Artichokes

Cynara scolymus

August - October

Details

Artichokes are quite the challenge to grow in our northern climates. They are perennials that don’t usually produce flowers until their second year, so they tend to be more suited to California, which is the origin of artichokes found in most grocery stores. In Wisconsin, the plant must be started indoors in January or February, and then “fooled” into thinking it has endured a winter by moving it outside around April so it can be below 50 but above freezing for a few weeks. Once the warm weather comes, the young plant will think it’s already in its second season and possibly produce small artichokes in the same year (the size of artichoke hearts you see in the store). These are perfectly tasty and actually preferred in Italy. It’s possible some Wisconsin farmers have figured out a trick to overwintering artichokes in this climate, but we don’t expect them to share their secrets.

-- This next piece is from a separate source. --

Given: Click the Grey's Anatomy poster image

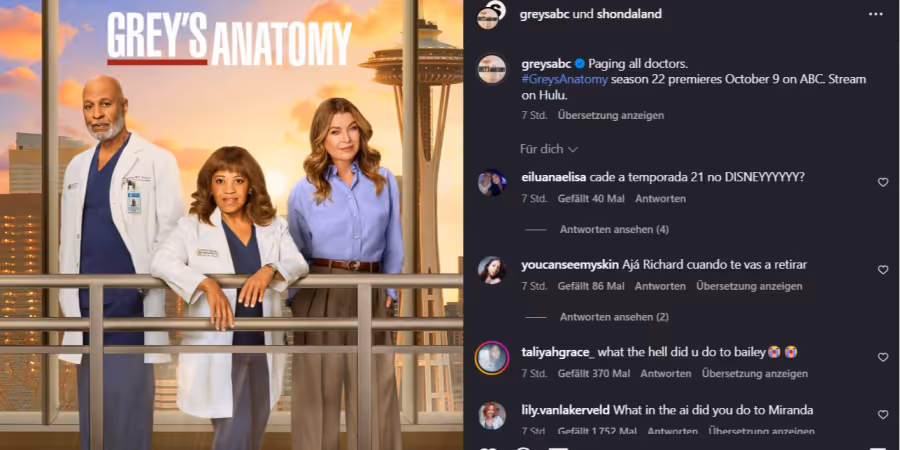Looking at the screenshot, I should (231, 225).
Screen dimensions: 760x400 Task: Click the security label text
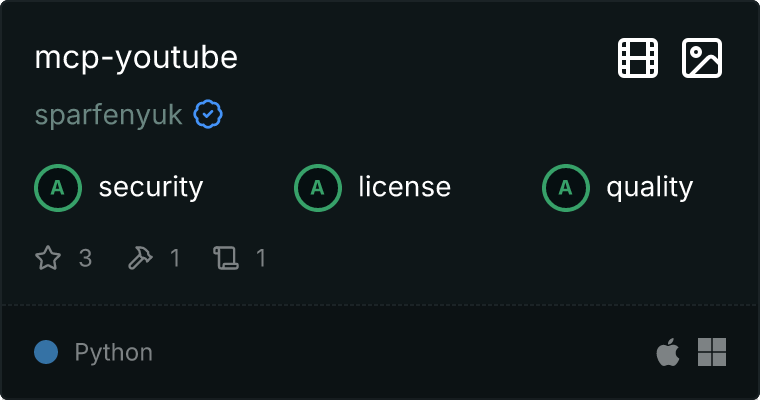(x=151, y=187)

We’re perfectly content simply enjoying the wonderful fruits of their labor.

Commercial artichokes are usually sprayed to prevent earwigs, aphids and fungus, so if purchasing organic ‘chokes, give them a good spanking over a sink or soak in a bowl of salt and vinegar water to scare out any earwigs or aphids. These pests usually will not harm the heart inside.

Fun facts: Marilyn Monroe was crowned the Artichoke Queen in Castroville, CA, in 1948; and the artichoke is actually a member of the thistle family.

Nutrition: One large artichoke contains few calories and no fat. They are a good source of potassium, vitamin C, dietary fiber and folic acid. A new USDA study also ranks artichokes number one in antioxidant content, especially cynarin and silymarin which benefit the liver. The challenge is not drowning them in salad dressing!